> **Problem to work on**: Using the listing below, report how many lines contain the word "page" and give no other words.

[[ Records provided open ]]

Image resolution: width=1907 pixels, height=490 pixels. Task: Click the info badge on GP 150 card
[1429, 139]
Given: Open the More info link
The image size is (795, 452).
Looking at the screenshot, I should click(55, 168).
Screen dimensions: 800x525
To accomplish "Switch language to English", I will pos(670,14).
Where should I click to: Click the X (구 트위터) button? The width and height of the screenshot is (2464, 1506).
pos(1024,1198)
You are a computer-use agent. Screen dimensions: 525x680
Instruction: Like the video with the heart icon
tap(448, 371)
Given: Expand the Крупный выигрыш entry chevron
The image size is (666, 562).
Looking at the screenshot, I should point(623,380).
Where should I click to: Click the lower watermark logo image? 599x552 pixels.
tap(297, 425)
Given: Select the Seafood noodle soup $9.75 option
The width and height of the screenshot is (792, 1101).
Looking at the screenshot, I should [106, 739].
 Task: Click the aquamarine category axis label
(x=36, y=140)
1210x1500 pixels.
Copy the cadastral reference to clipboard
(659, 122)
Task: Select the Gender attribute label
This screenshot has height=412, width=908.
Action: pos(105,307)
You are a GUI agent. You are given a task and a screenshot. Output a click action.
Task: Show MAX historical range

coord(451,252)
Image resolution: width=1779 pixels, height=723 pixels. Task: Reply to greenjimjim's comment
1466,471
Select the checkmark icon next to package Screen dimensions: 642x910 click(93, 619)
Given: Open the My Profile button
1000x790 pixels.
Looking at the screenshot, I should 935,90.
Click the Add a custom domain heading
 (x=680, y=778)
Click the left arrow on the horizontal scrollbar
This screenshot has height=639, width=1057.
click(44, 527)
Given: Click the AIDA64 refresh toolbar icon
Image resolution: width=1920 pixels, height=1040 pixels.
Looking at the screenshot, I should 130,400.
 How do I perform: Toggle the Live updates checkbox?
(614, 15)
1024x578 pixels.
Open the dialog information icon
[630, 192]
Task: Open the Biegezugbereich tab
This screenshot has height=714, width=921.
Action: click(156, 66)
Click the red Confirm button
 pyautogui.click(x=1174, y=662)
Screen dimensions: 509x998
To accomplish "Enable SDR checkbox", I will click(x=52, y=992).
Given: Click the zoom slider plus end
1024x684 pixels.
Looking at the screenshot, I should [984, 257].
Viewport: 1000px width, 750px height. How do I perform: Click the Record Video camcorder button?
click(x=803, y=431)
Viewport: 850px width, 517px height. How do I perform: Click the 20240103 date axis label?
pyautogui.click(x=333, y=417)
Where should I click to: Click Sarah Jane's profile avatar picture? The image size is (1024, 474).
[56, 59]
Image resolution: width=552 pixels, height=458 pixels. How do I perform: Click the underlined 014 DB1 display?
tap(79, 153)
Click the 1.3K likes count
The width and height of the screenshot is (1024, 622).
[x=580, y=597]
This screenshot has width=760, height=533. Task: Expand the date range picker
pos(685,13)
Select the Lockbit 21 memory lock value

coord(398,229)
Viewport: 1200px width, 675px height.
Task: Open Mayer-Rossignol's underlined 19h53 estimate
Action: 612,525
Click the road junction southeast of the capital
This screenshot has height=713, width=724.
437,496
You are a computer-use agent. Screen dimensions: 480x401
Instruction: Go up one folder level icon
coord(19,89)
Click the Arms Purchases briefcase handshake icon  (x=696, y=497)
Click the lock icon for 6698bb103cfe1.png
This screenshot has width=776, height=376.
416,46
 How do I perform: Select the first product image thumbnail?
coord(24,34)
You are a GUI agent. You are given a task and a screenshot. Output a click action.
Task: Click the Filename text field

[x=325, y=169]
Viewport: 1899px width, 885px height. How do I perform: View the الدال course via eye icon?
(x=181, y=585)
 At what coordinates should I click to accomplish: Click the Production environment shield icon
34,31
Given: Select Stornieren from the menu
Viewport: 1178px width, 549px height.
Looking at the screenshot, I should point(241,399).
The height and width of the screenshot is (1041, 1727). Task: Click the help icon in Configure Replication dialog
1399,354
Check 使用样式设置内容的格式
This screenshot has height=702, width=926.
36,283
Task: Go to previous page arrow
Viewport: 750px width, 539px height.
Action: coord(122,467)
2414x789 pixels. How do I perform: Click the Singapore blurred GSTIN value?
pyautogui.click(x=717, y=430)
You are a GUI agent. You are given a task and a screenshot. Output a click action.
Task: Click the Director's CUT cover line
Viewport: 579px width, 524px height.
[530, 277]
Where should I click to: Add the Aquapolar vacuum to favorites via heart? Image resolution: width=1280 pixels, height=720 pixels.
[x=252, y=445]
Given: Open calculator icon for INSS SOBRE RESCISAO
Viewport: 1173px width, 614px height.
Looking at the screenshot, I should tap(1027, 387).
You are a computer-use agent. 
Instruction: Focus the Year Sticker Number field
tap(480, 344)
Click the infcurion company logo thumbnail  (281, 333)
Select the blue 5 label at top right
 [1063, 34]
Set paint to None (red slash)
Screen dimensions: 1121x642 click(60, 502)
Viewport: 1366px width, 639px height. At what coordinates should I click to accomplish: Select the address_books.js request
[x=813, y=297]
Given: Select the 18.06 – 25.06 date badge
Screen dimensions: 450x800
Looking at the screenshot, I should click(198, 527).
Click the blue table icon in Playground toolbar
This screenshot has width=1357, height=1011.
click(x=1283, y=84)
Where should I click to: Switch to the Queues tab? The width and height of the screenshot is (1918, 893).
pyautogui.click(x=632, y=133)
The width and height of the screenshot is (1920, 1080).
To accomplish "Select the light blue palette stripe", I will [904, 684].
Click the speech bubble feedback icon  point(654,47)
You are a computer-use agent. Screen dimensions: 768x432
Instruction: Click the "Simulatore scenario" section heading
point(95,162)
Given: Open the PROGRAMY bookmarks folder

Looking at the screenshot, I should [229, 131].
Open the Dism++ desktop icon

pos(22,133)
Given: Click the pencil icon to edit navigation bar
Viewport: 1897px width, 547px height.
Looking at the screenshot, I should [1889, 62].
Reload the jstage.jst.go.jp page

[[ Records provided closed ]]

> **Your response**: 2